Why bilateral salpingo oophorectomy is done in stage 1A or 1B of endometrial cancer as in these stages only uterus is involved then why fallopian tubes and ovaries are also removed?
Bilateral salpingo-oophorectomy is the surgical removal of both fallopian tubes and ovaries. It is commonly performed in the management of endometrial cancer, even in early stages such as 1A or 1B. There are several reasons for this approach:
- Risk reduction: The fallopian tubes and ovaries are closely associated with the uterus and are potential sites for the spread of endometrial cancer cells. By removing these structures, the risk of cancer recurrence or spread to the ovaries or fallopian tubes is significantly reduced.
- Diagnostic accuracy: Removing the fallopian tubes and ovaries allows for thorough examination and staging of the disease. This helps in determining the extent of the cancer and provides important information for planning further treatment, such as the need for additional therapies like radiation or chemotherapy.

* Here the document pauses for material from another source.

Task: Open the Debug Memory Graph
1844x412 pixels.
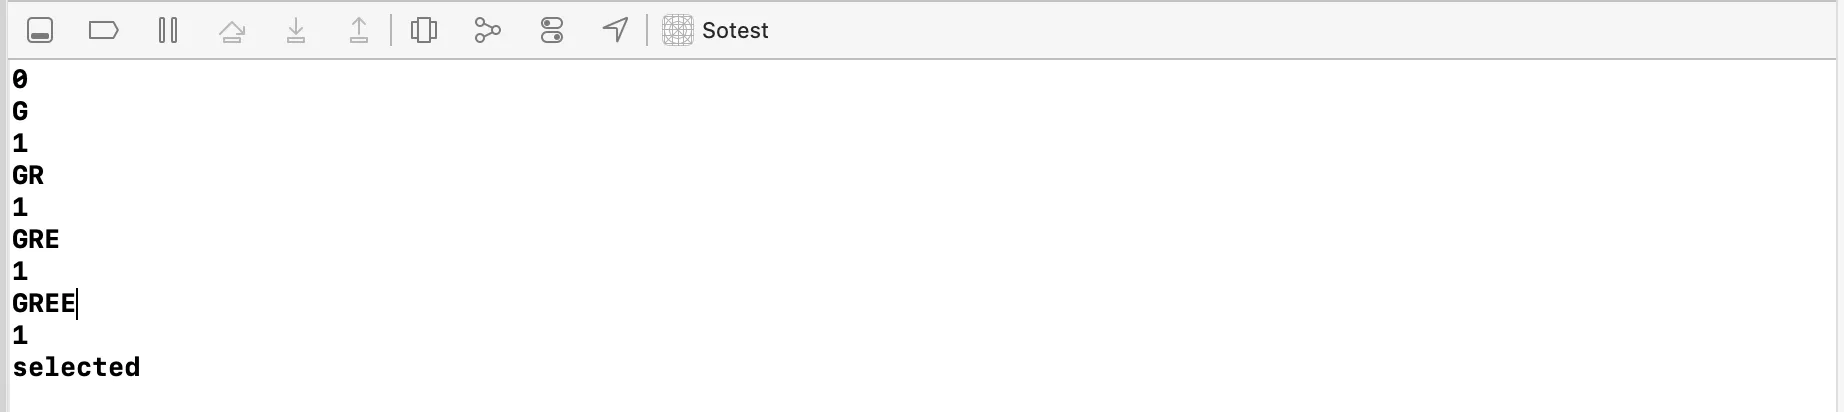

- Hormonal control: The ovaries are the primary source of estrogen and progesterone in premenopausal women. Since endometrial cancer is hormone-driven, removing the ovaries reduces the production of these hormones, which can help prevent cancer recurrence and control the disease.
- Surgical convenience: Performing a bilateral salpingo-oophorectomy during the initial surgery for endometrial cancer eliminates the need for additional surgeries in the future, should the cancer recur or spread to the ovaries or fallopian tubes. It streamlines the treatment process and reduces the overall burden on the patient.
However, it’s important to note that the decision to perform a bilateral salpingo-oophorectomy is individualized and based on several factors, including the patient’s age, desire for future fertility, overall health, and the specific characteristics of the tumor. The final decision is made by the patient in consultation with their healthcare provider, taking into consideration the potential benefits and risks of the procedure.